Take a look at the noteworthy announcement on the housing sector and home loans:
Union Budget 2019 announced an additional deduction of up to ₹ 1.5 lakh for interest paid on the already benefit of deduction of up to ₹ 2 lakh provided by the government.
Hence, the total amount to be deducted will now be ₹ 3.5 Lakh in taxable income.
This facility is valid up to March 31, 2020. Therefore, homebuyers should borrow home loans within the mentioned date.
The deduction of ₹ 3.5 Lakh for interest on the home loan is applicable on only those properties worth up to ₹ 45 lakh for self-occupying.

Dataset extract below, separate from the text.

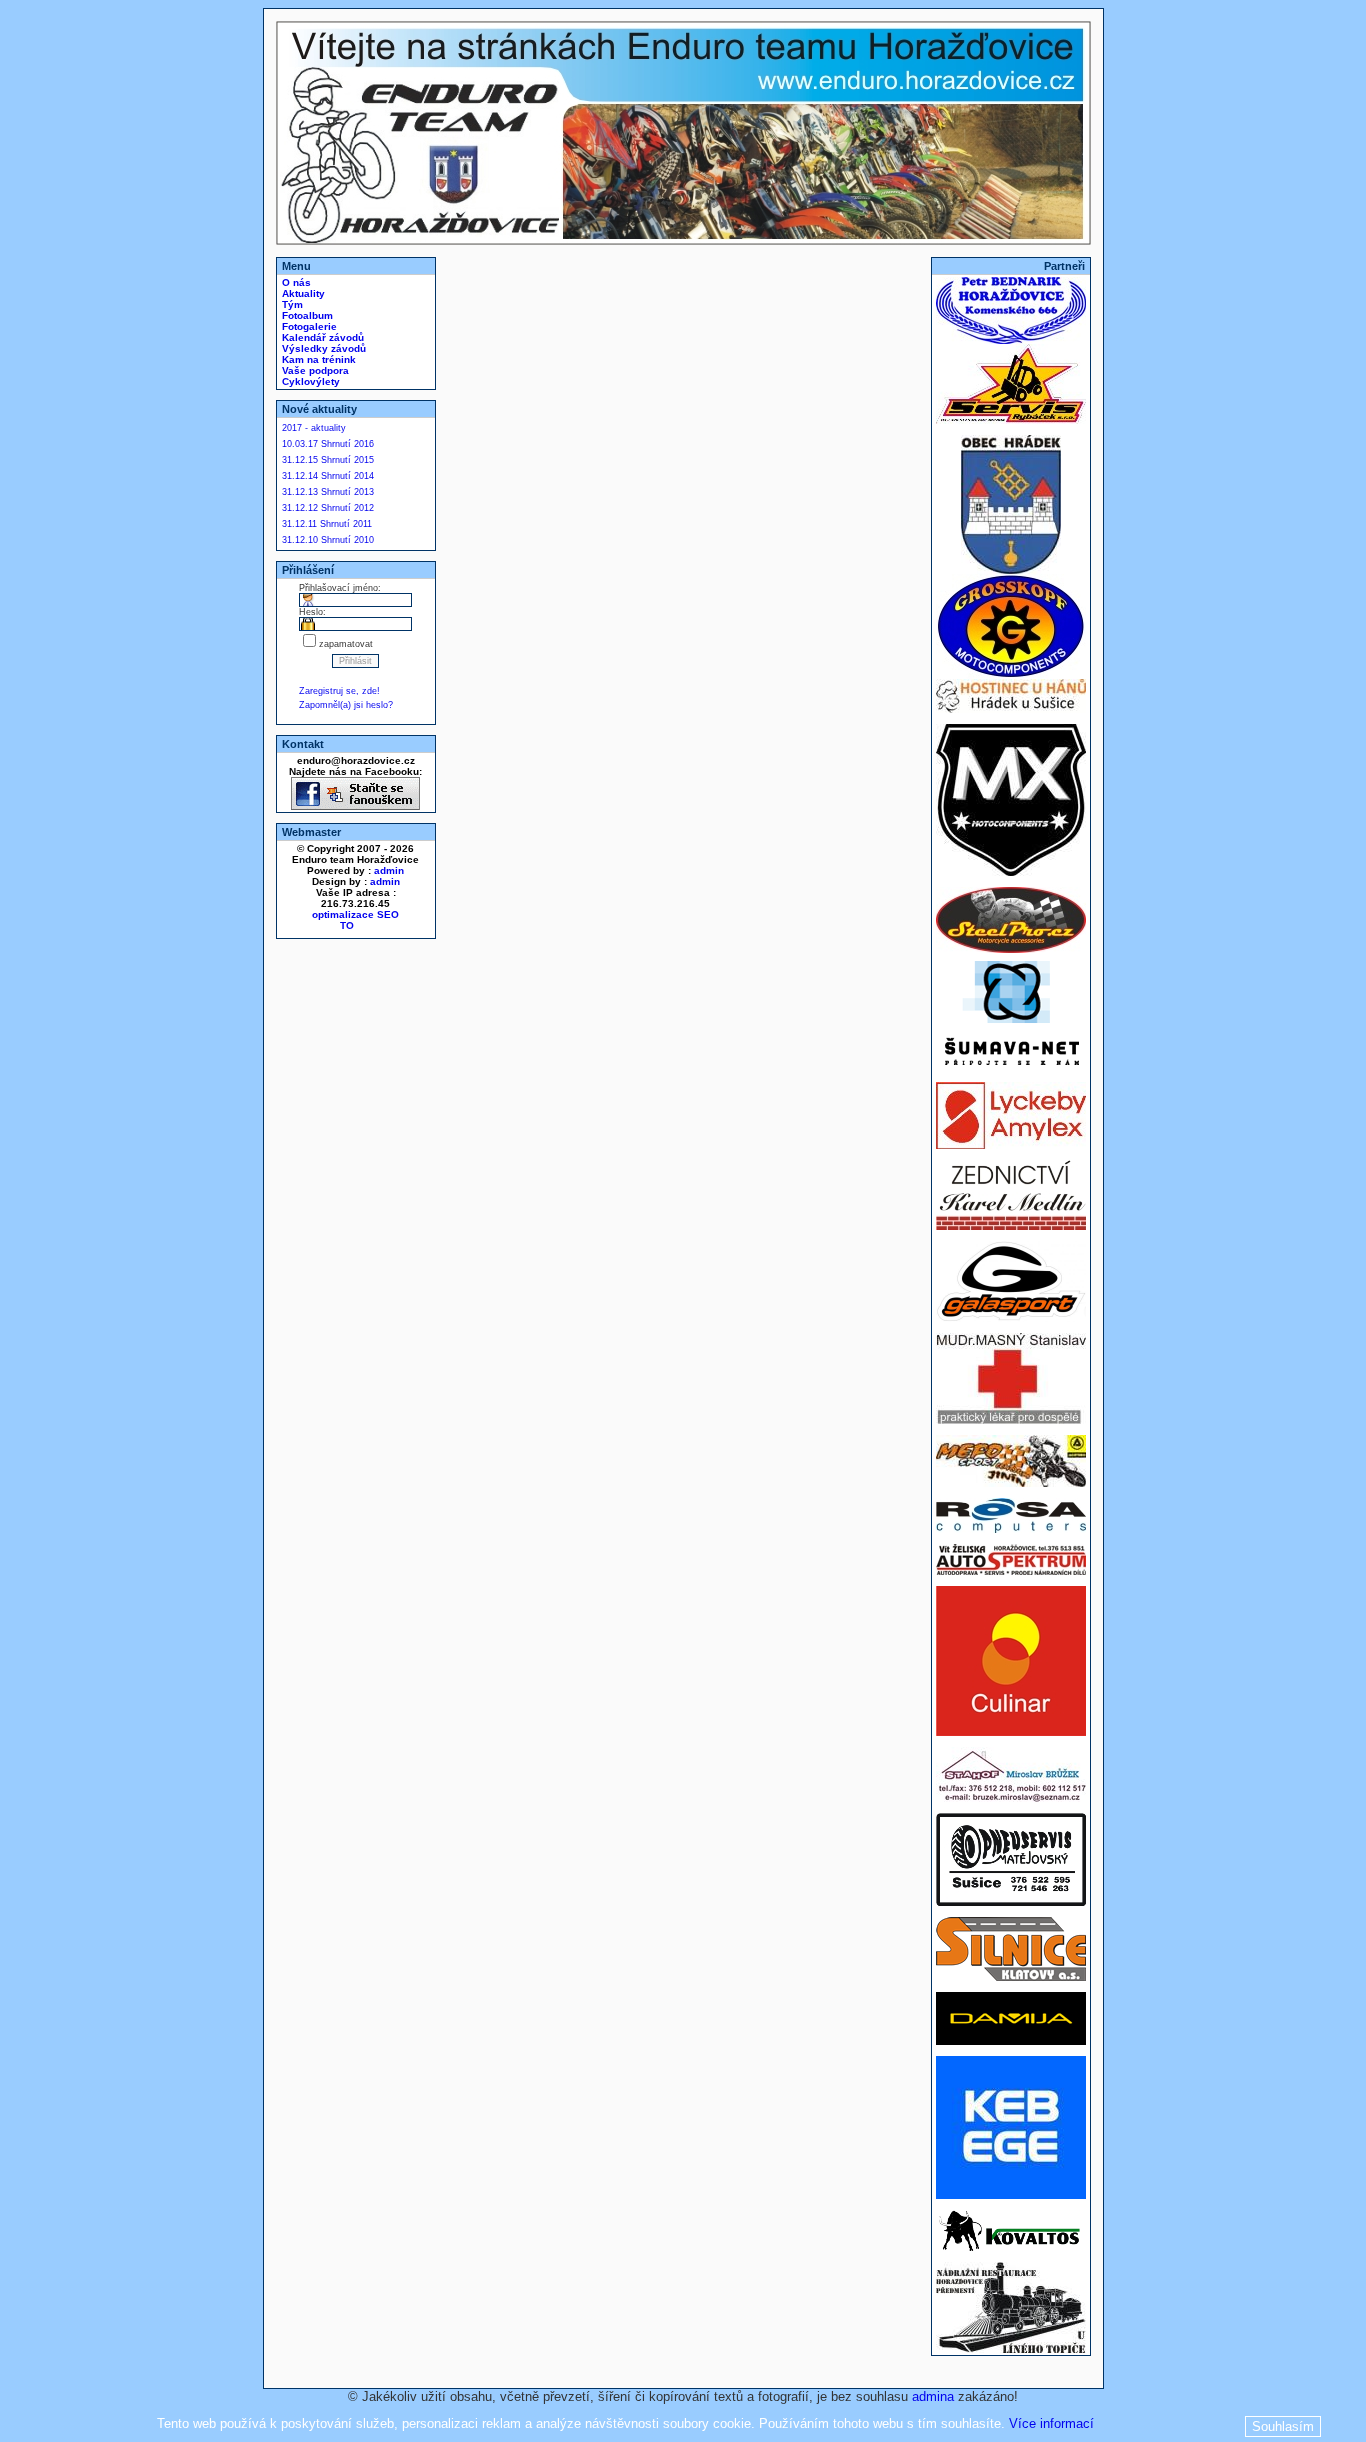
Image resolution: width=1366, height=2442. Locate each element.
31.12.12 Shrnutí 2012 (328, 508)
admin (389, 870)
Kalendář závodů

What are the conditions for homebuyers to claim ₹ 3.5 Lakh income tax deduction against home loans?
Only individuals qualify for this benefit. He/she should be a first-time homebuyer who should not be owning any residential property.
Taxpayers who belong to Hindu Undivided Family (HUF), Association of Persons (AOP), Partnership firm, a company, and others are excluded from this benefit.
One should apply for a loan from a financial institution or a housing finance company for buying a residential property.
How should an individual proceed further to claim the additional deduction?
If the homebuyer can fulfill the conditions of both Section 24 and Section 80EEA of the Income Tax Act, he/she can claim the additional deduction benefits.
Section 24 of the Income Tax Act in India allows homebuyers to claim a deduction of up to ₹ 2 lakh on their home loan interest if the owner or his family reside in the house property or the house is vacant. In case of renting the property, the entire interest on the home loan is allowed as a deduction.
The existing Section 80EE allows a deduction up to ₹ 50,000 for interest paid by first-time homebuyers for loan sanctioned from a financial institution. To further boost the benefit, the government in its Union Budget 2019 introduced Section 80EEA in the Act to provide a deduction of up to ₹ 1.50 lakh for interest on loan taken from any financial institution. Section 80EEA also applies the condition that the stamp duty value of a residential house property should not exceed ₹ 45 lakhs.
Who will benefit from the ₹ 3.5 Lakh income tax deduction?
Little will be beneficial to the Metropolitan and Tier-1 cities, considering the high prices of real estate properties which usually goes beyond the mark of ₹ 45 Lakhs.
The direct beneficiaries of this facility will be the middle-class population and Tier-2 and 3 cities.
This initiative by the government will help to boost the mission of Housing For All by 2022 and providing affordable housing. As Sitharaman highlighted the completion of about 1.5 crore homes under Pradhan Mantri Awas Yojana during her speech, 2.0 Modi-led government focuses on completing about 1.95 crore proposed houses in the second phase of PMAY.